With recent legislation across the United States, there has been renewed interest in the therapeutic potential of marijuana (cannabis) for myriad conditions including epilepsy, and even infantile spasms. To a limited extent, this has been inspired by small studies in animals suggesting that cannabis may have anti-seizure properties, and early results of a recent open-label study exploring the effectiveness and safety of purified cannabidiol (CBD) for treatment of children with severe forms of epilepsy. The overwhelming source of enthusiasm has been from online parent testimonials and press reports of success in individual patients. However, like many "alternative" therapies which are outside mainstream medicine, there is limited scientific support for the use of cannabis to treat epilepsy. Although the internet is replete with testimonials extolling the virtue of medical marijuana, there is insufficient evidence—and especially safety data—to recommend its use for treatment of seizures in most cases.
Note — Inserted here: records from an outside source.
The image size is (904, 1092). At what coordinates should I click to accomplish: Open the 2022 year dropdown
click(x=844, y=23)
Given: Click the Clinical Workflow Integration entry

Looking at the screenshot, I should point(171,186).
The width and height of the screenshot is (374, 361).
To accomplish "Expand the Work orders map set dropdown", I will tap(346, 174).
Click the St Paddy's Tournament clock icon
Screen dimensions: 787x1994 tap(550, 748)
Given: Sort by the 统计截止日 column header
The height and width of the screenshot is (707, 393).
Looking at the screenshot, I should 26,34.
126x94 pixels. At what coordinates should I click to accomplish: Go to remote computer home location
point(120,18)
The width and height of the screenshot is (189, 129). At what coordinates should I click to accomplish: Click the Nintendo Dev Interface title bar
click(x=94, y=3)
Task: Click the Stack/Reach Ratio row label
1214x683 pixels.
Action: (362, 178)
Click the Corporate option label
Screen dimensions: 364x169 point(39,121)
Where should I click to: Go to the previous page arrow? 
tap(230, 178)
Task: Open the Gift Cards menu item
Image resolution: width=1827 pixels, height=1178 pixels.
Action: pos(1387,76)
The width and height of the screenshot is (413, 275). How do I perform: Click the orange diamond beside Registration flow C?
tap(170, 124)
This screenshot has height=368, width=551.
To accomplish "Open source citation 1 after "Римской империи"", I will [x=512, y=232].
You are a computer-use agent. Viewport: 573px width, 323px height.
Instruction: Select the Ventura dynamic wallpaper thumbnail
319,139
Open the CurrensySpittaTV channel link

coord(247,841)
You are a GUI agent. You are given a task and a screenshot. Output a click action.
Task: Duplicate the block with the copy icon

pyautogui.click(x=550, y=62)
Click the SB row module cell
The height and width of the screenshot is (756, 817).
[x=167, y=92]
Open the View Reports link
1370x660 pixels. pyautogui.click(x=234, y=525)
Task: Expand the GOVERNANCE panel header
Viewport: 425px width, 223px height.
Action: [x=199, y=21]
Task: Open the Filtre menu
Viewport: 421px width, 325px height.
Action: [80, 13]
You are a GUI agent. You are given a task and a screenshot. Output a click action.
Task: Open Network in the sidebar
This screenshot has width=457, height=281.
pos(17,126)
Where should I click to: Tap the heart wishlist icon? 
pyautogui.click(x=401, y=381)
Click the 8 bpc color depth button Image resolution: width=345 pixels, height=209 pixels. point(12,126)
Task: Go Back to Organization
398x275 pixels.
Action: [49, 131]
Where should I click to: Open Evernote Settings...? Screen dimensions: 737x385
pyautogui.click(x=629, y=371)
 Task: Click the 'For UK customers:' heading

Please see our discussion of "Treatment X". However, for patients who have not responded to first-line mainstream therapies, and for whom the potential benefit and risks of ongoing seizures/spasms outweigh the largely unknown risks of marijuana therapy, a marijuana preparation may be a reasonable treatment. This should take place only after a candid and thorough conversation with a neurologist who is familiar with these therapies and associated risk. 

It is particularly dangerous to try these therapies without informing your child's physicians, especially those who prescribe other drugs. Most readily available formulations of medical marijuana contain numerous—nearly 100—chemicals derived from the plant, many of which may interact with mainstream medications. Potential drug-interactions between cannabis and traditional anti-seizure medications are largely unknown. Particular caution should be exercised when giving marijuana products together with benzodiazepines, including clobazam (Onfi®, Frisium®), clonazepam (Klonopin®) and others, as well as felbamate (Felbatol®), valproate (Depakote®), carbamazepine (Tegretol®), oxcarbazepine (Trileptal®), perampanel (Fycompa®), prednisolone, primidone (Mysoline®), rufinamide (Banzel®), stiripentol (Diacomit®), tiagabine (Gabatril®), and zonisamide (Zonegran®).

In most countries, including the United States, there are many indirect and legal risks that accompany the use of marijuana preparations obtained in the community without oversight by regulatory agencies such as the Food and Drug Administration (FDA) and Drug Enforcement Agency (DEA). In the United States, although medicinal and recreational marijuana use is legal in many states, marijuana continues to be classified as a schedule I controlled substance and is illegal according to federal law. Therefore, children, parents, "prescribing" physicians, and "manufacturers" (growers/distributors) of marijuana preparations in all states are potentially vulnerable to arrest and prosecution. Furthermore, the possession and administration of these products are expressly forbidden in most hospitals. 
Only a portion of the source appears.